Ah, from your question I assumed it was an option on the 620 and that it would work as on the E3. It's useful, but it's not a major feature to get too excited about. :)

ardvorlich
21st October 2009, 06:32 PM
Hi John I read about this on another forum but rereading it I think the poster there was confused between E30 & E620 hence my reason for asking the question.
regards Iain

photo_owl
21st October 2009, 09:39 PM
not quite (and ignoring the validity to the 620 for the time being)

in diamond the AF is weighted towards finding a focus subject at the selected point but all points are valid solutions to the program - not just the 'next 4'.

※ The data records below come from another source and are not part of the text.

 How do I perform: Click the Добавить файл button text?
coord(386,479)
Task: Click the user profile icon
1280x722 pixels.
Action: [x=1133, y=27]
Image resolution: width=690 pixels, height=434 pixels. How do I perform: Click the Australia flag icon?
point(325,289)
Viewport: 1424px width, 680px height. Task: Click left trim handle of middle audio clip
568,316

this is easy to check/prove - put the camera in diamond (single target dynamic to give it it's mode) and find a plain wall with a clock or similar. in S-AF move the camera until an outer point can see the clock and watch it become the AF point.

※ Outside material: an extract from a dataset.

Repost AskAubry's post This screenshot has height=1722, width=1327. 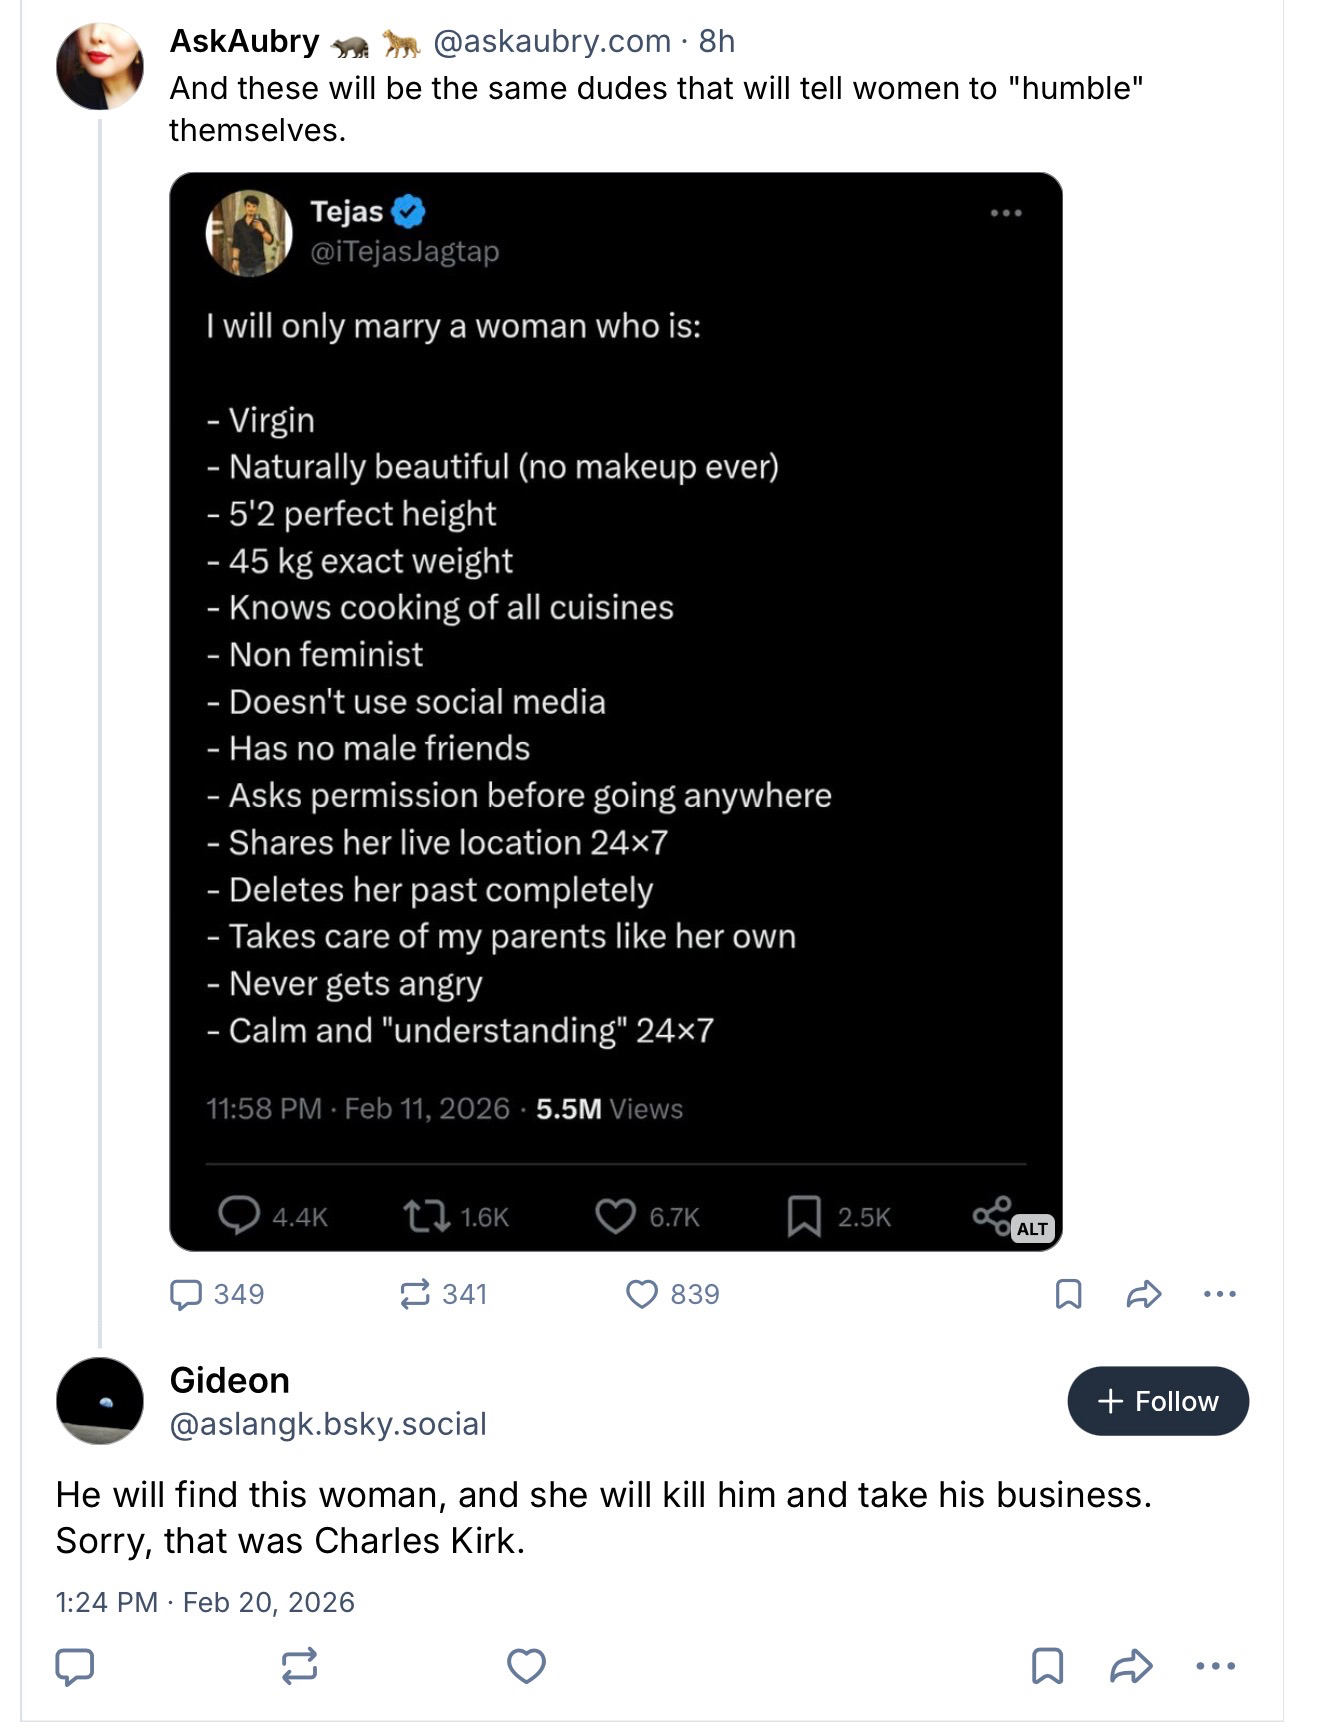(x=415, y=1294)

basically if there is anything the selected AF point can see it will become the first option on your AF cycle ie that's what you will get when you push the shutter. if you chimp it will cycle to alternatives, or you can choose to cycle via your particular set up.

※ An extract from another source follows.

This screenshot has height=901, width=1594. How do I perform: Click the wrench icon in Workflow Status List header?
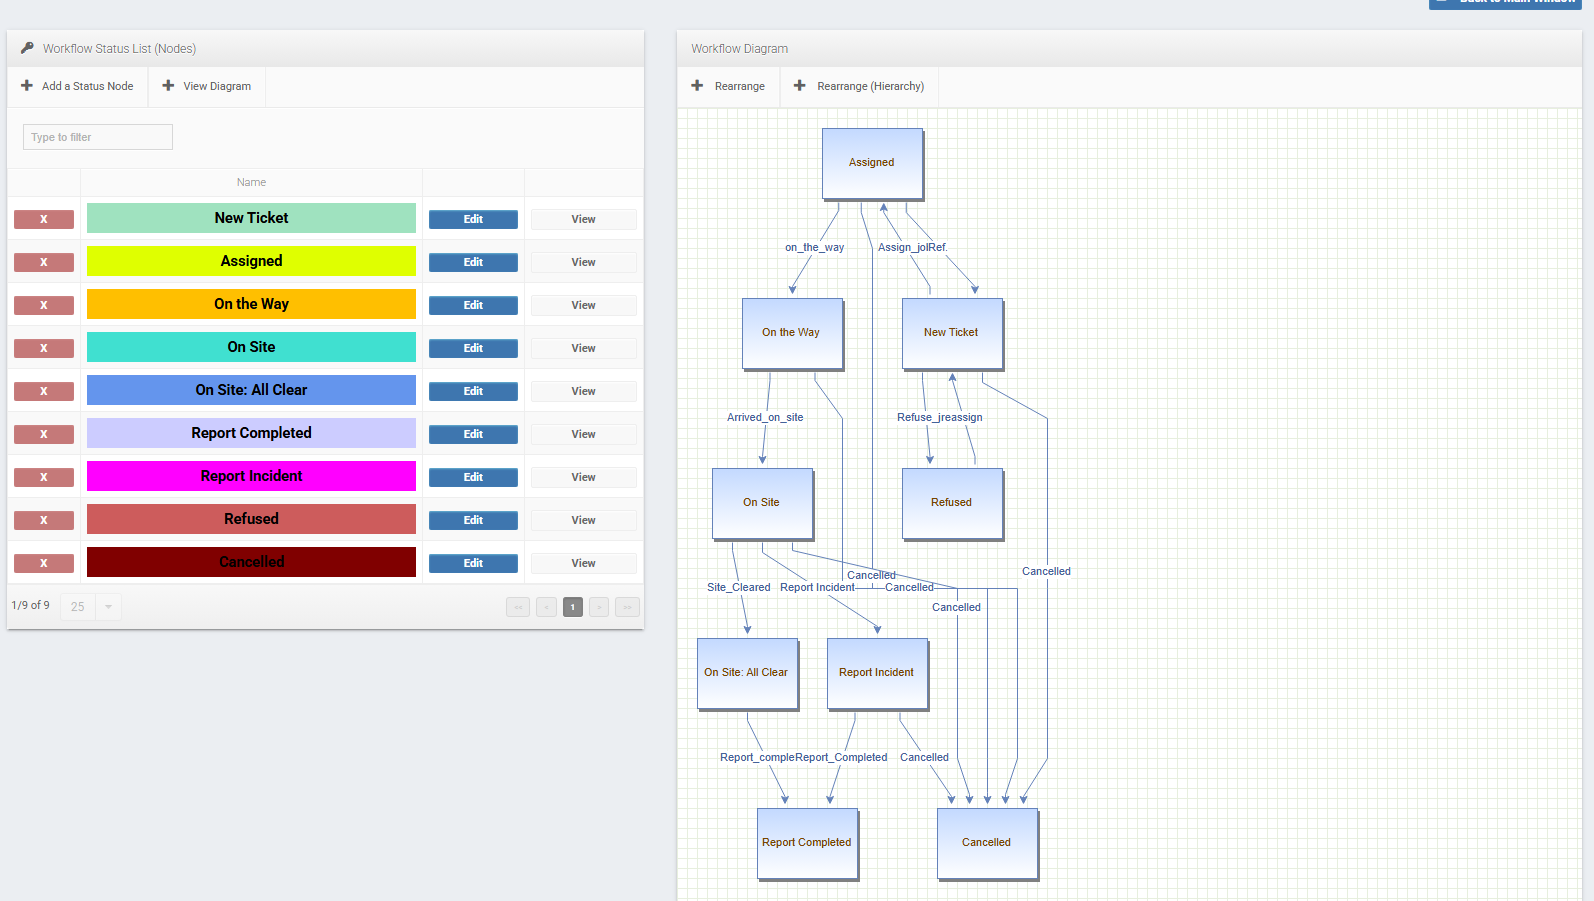tap(27, 48)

it works extremely well when compared to s-t (s) or (n) for subjects that have poor contrast in my experience. it is my default setting even when shooting sports etc and missed focus is unusual.

Zuiko
21st October 2009, 10:27 PM
not quite (and ignoring the validity to the 620 for the time being)

in diamond the AF is weighted towards finding a focus subject at the selected point but all points are valid solutions to the program - not just the 'next 4'.

this is easy to check/prove - put the camera in diamond (single target dynamic to give it it's mode) and find a plain wall with a clock or similar. in S-AF move the camera until an outer point can see the clock and watch it become the AF point.

basically if there is anything the selected AF point can see it will become the first option on your AF cycle ie that's what you will get when you push the shutter. if you chimp it will cycle to alternatives, or you can choose to cycle via your particular set up.

it works extremely well when compared to s-t (s) or (n) for subjects that have poor contrast in my experience. it is my default setting even when shooting sports etc and missed focus is unusual.

Must admit I didn't know it utilized all focus points. Does it give priority to any points other than the centre point?

Despite owning the E3 for over a year I'm still learning more about what it actually does every day! I sometimes think that people who experience disappointment with it and write it off as inferior to other brands just haven't fully explored all the possibilities and discovered the best configeration for their needs of this remarkable camera.

photo_owl
22nd October 2009, 08:23 PM
Must admit I didn't know it utilized all focus points. Does it give priority to any points other than the centre point?

Despite owning the E3 for over a year I'm still learning more about what it actually does every day! I sometimes think that people who experience disappointment with it and write it off as inferior to other brands just haven't fully explored all the possibilities and discovered the best configeration for their needs of this remarkable camera.

yep to the wider point (and then response lengthened to 10 charecters...)

nope to any other priority - it will give you what you are aiming for if it can as the first option.